Is there a more miserable feeling?
Growing up with a seizure disorder left me with plenty of fodder for times to reflect on this feeling. Most of the time I felt normal. Included. And then suddenly, my world would go black. Time would stop. I felt as if I were walking out of a dark hole where time had disappeared and I couldn’t quite place what was wrong. Slowly, sleepily, I would come to the realization that everyone was staring at me.
It was odd and terrifying. Surreal and confusing. Yet there was little I could do.
Of course, there are other moments of shame that stick out in my memory. For instance, playing on the basketball team my junior year of high school. The ball had bounced around on the rim before I managed to brush my fingers across it, pulling down the rebound before using the adrenaline in my body to immediately put the ball right back up. It fell through the net with a satisfying swish.
It would have been a glorious moment if that particular shot hadn’t been for the opposing team.
Anyone who has a pulse has experienced the horrid emotion of shame at some point. Sometimes we can look back on those moments and laugh them off. Other times, the pain cuts too deeply, its scars are too jagged and thick for laughter. Just thinking about that moment causes us to relive the shame all over again.
Thankfully, I feel that cold emotion far less these days. Not because I don’t mess up just as much as ever but I’ve learned that shame is a fiery dart flung by the enemy. He wants me to wallow in misery, to turn in on myself like a hermit crab, to push people away. But I refuse to do it anymore.
Several days ago, I was driving in the car with my kids, reflecting on these very thoughts. We had been enjoying a fun day, one of those rare times when everybody was in a good mood and the laughter was infectious.
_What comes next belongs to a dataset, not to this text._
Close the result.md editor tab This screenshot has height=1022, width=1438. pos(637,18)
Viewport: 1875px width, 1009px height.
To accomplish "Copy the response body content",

I reached an intersection where a huge log truck was preparing to turn left. I slowed early to allow the driver plenty of room to turn but he had other ideas.
He wanted me to go first, to turn left despite the fact that I couldn’t see who might be approaching from the other direction. When I hesitated, he threw up his hands and began screaming at me from the cab of his truck. Ugly words. Hateful words. It didn’t take a lip reader to understand what the irate man was saying, ahem, cussing at me.
And suddenly my happy balloon burst as feelings of inadequacy and hurt rushed over me. After all, he was cursing me out right in front of my kids, compounding the insult. And they noticed.
My good mood dissipated for a moment before I remembered a verse I’d studied the week before.
“For God, who said, “Let light shine out of darkness,” made his light shine in our hearts to give us the light of the knowledge of God’s glory displayed in the face of Christ. But we have this treasure in jars of clay to show that this all-surpassing power is from God and not from us.” -2 Corinthians 4:7
We have this treasure…Jesus.
It doesn’t matter what that cranky driver thought of me. I have this treasure…
It doesn’t matter when I’m accused or when mean people lie about me. I have this treasure…
It doesn’t matter what society tells me about how I must look or how to cling to the fading scraps of youth. I have this treasure.
I have Jesus.
This simple reminder is a shame buster. It’s impossible to want to hide and cower in fear when you remember that Jesus is crazy about you. He’s living in you. He took all that shame on Himself and crucified it to the cross. It’s gone and you’re free. You have a Treasure the rest of the world doesn’t understand and many can’t claim.
As I drove away, I patted my chest with my free hand and whispered to myself, “But I have this treasure….” And I left the screaming, miserable truck driver in my rear view mirror.
No matter how you’re treated, remind yourself that if you’ve been redeemed, you have this treasure. No one can take it away. It’s yours to keep.
And it’s the perfect way to stop shame in its slithering tracks.